In the second case, when the server receives a request for the TS2 fragment sent by the client, the audio header has not yet been parsed. For example, the client may send a request for the TS2 fragment to the server when the TS1 fragment is played to the 1000 th millisecond, and if the time for parsing the audio header is 1400 milliseconds, the server has not completed parsing the audio header when receiving the request for the TS2 sent by the client. In this case, the server may continue to parse the audio header, and replace the audio data in the TS2 segment in the first TS data with the audio sub-data in the first audio data according to the parsing result of the audio header. After the parsing of the audio header is completed, the client has not completed playing the TS1 fragment, and the server may still send the TS2 fragment after audio data replacement to the client before the TS1 fragment of the client completes playing (step S308). The client receives the TS2 segment after the audio data replacement, and directly continues to play the TS2 segment after the TS1 segment is played (step S309), at this time, the audio data in the TS2 segment received by the client is replaced with the audio data corresponding to the audio effect requested by the client, so that the audio effect of the TS2 segment played by the client is changed to the audio effect requested by the client, and the audio effect switching is completed.
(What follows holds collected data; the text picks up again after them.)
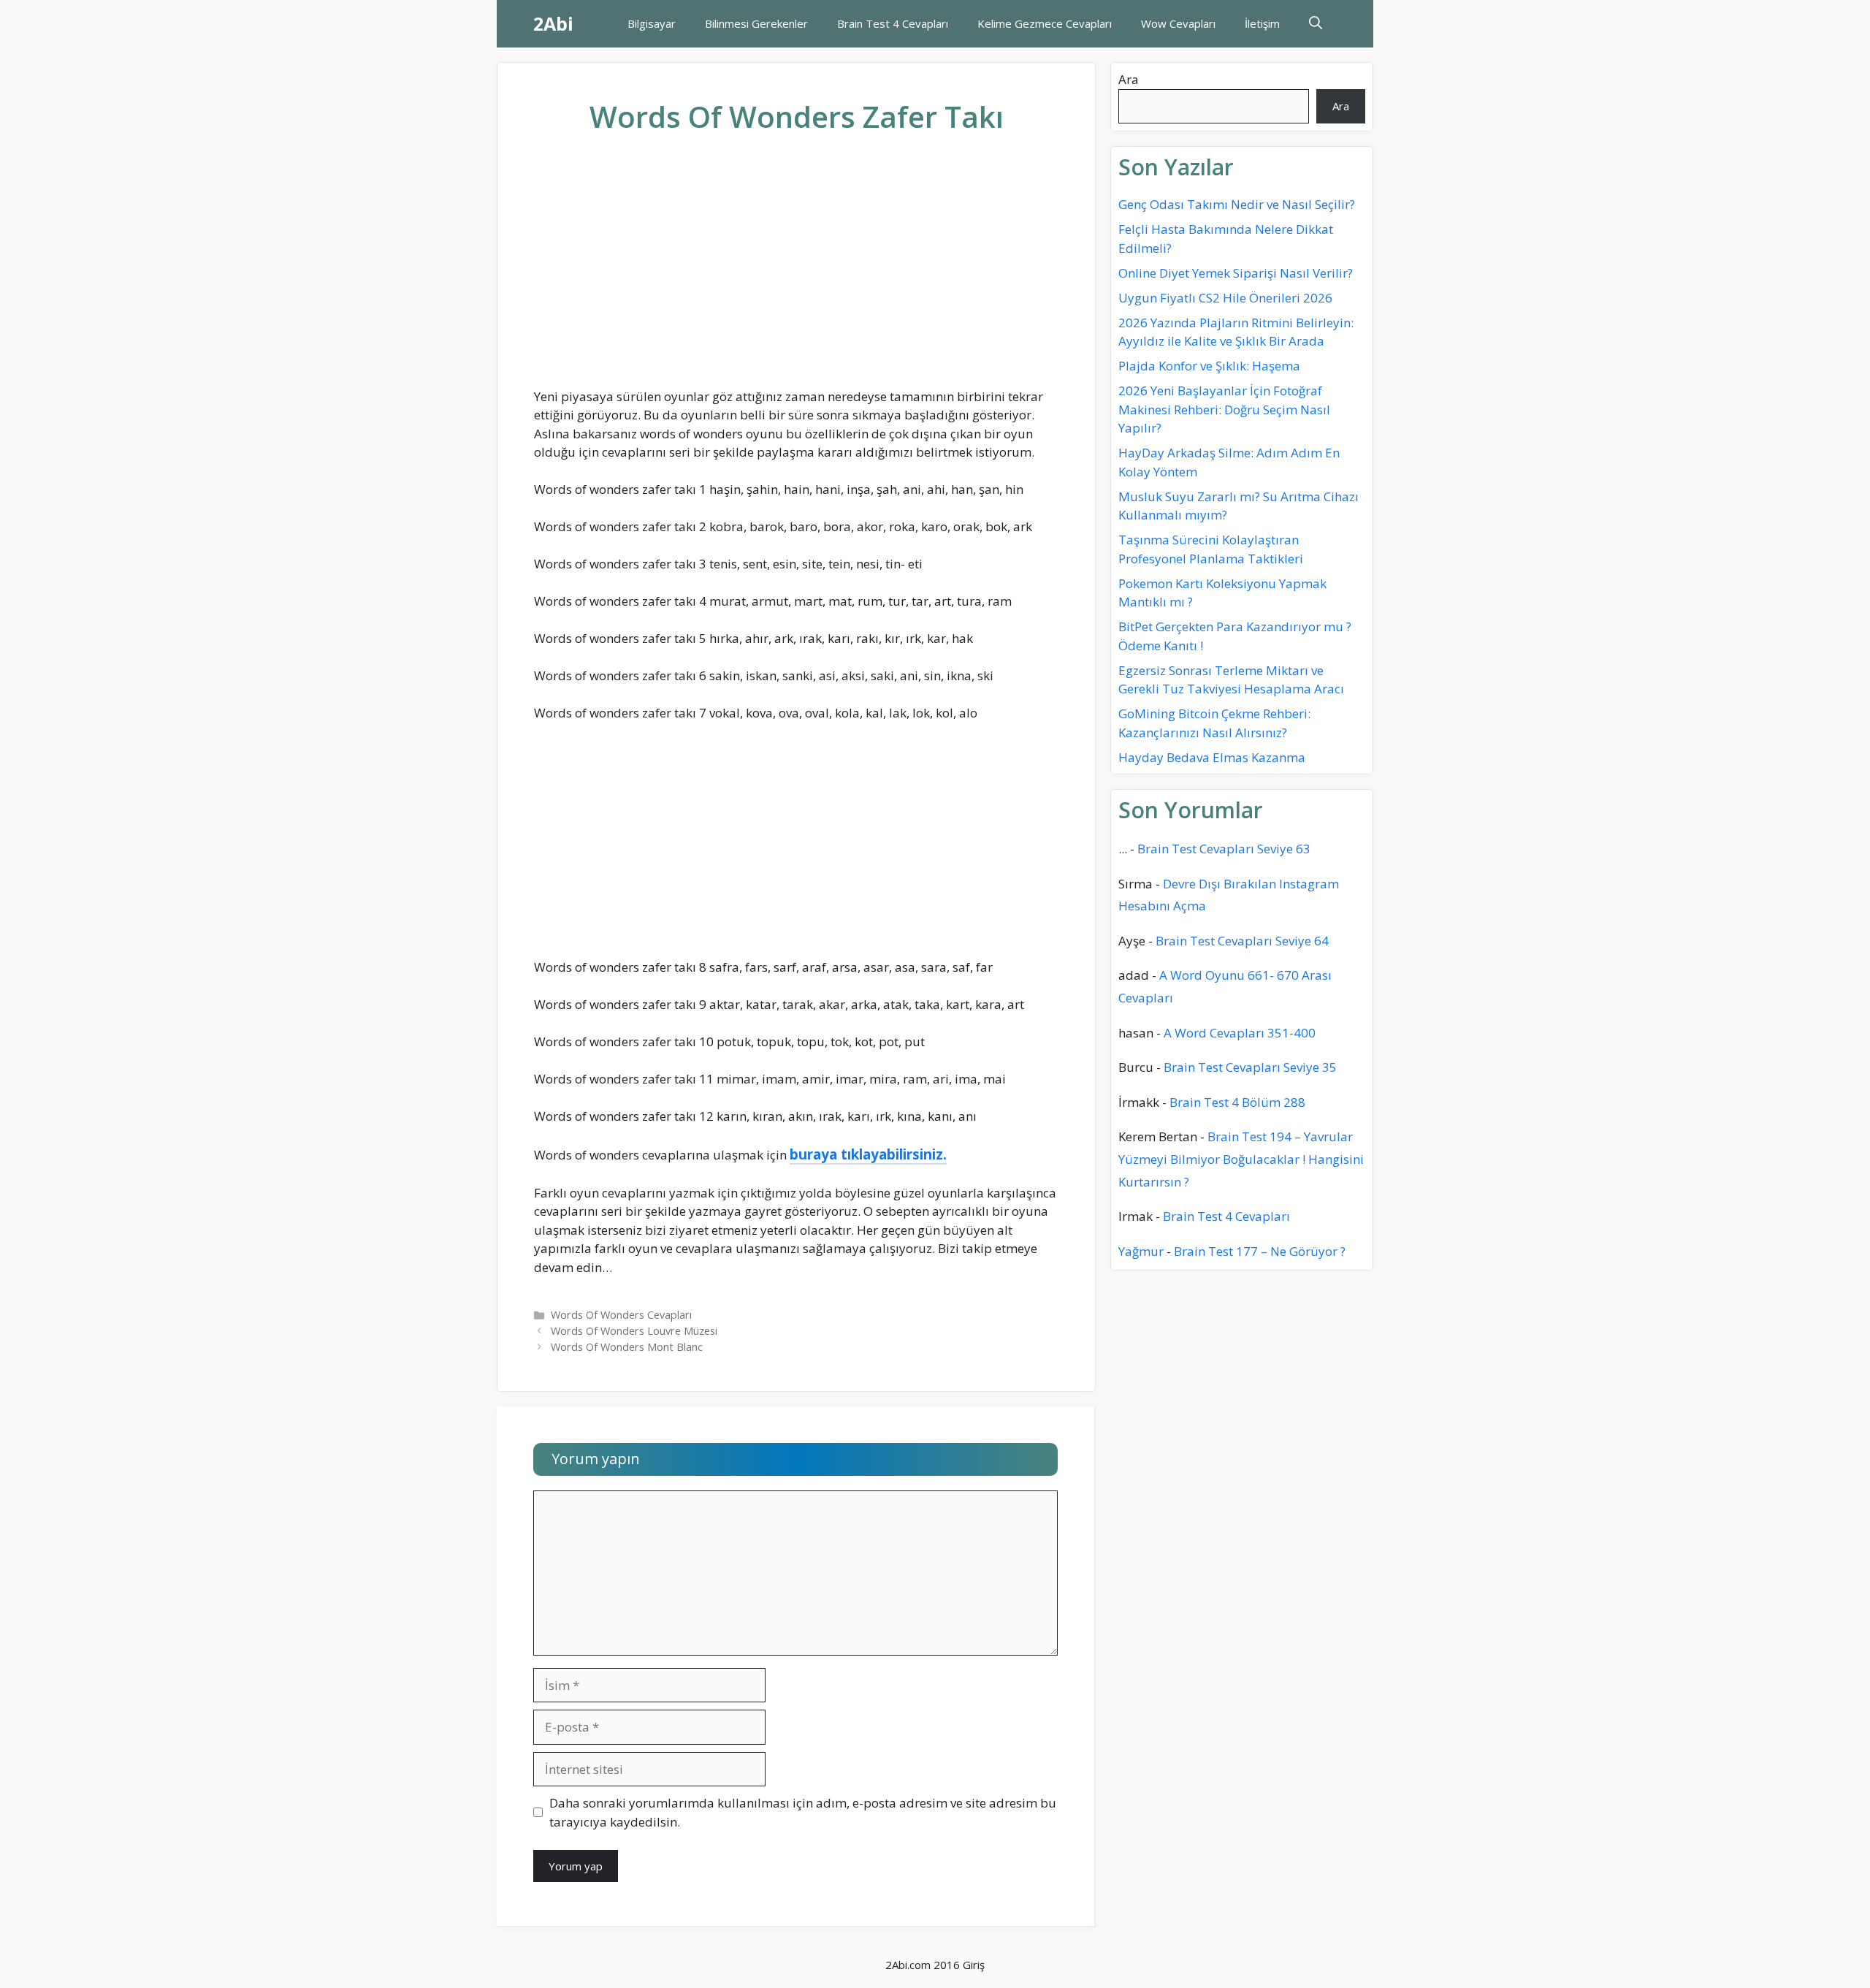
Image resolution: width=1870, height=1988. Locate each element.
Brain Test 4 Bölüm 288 (1237, 1102)
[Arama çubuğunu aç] (1315, 23)
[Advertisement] (796, 272)
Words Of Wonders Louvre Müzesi (634, 1331)
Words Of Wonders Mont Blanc (627, 1347)
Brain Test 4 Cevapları (892, 23)
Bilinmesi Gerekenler (756, 23)
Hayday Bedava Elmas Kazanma (1211, 757)
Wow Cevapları (1178, 23)
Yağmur (1141, 1251)
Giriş (974, 1964)
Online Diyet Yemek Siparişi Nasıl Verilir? (1235, 272)
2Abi (553, 23)
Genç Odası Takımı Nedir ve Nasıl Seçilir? (1236, 204)
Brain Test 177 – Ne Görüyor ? (1260, 1251)
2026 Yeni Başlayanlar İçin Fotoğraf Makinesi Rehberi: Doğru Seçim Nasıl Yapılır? (1224, 409)
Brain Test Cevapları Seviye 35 (1250, 1067)
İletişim (1262, 23)
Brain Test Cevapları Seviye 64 (1242, 940)
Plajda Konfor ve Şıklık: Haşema (1209, 365)
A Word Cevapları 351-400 (1240, 1032)
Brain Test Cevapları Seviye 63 (1223, 848)
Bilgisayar (651, 23)
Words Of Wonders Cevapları (621, 1315)
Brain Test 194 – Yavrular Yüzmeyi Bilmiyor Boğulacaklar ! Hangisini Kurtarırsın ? (1241, 1158)
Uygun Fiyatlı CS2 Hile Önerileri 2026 (1225, 297)
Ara (1128, 79)
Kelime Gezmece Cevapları (1044, 23)
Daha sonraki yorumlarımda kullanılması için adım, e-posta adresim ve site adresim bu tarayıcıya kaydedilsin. (802, 1812)
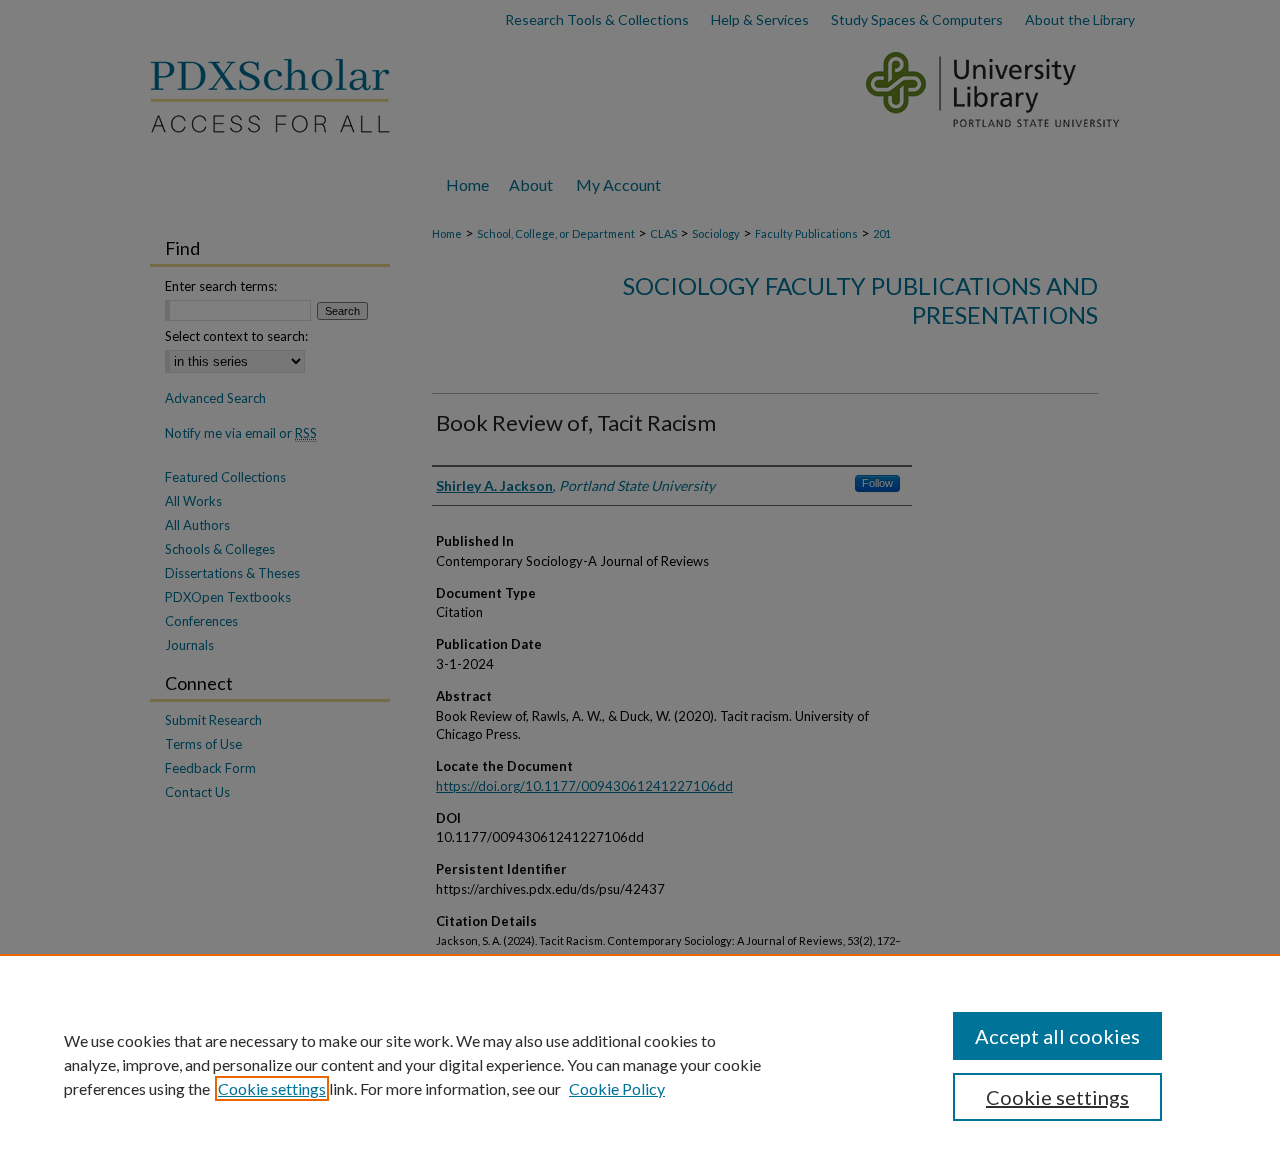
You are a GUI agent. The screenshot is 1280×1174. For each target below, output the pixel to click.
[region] (640, 1064)
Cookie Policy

In this case, although the server does not immediately respond to the request of the client for the TS2 fragment, but performs the above-mentioned audio data replacement operation in response to the request after completing the parsing of the audio header, since the client still plays the TS1 fragment normally at this time, the time when the client delays responding to the request for the TS2 fragment from the server is not perceived by the user, and there is no interruption in the process of playing the TS fragment by the client, which does not affect the user experience.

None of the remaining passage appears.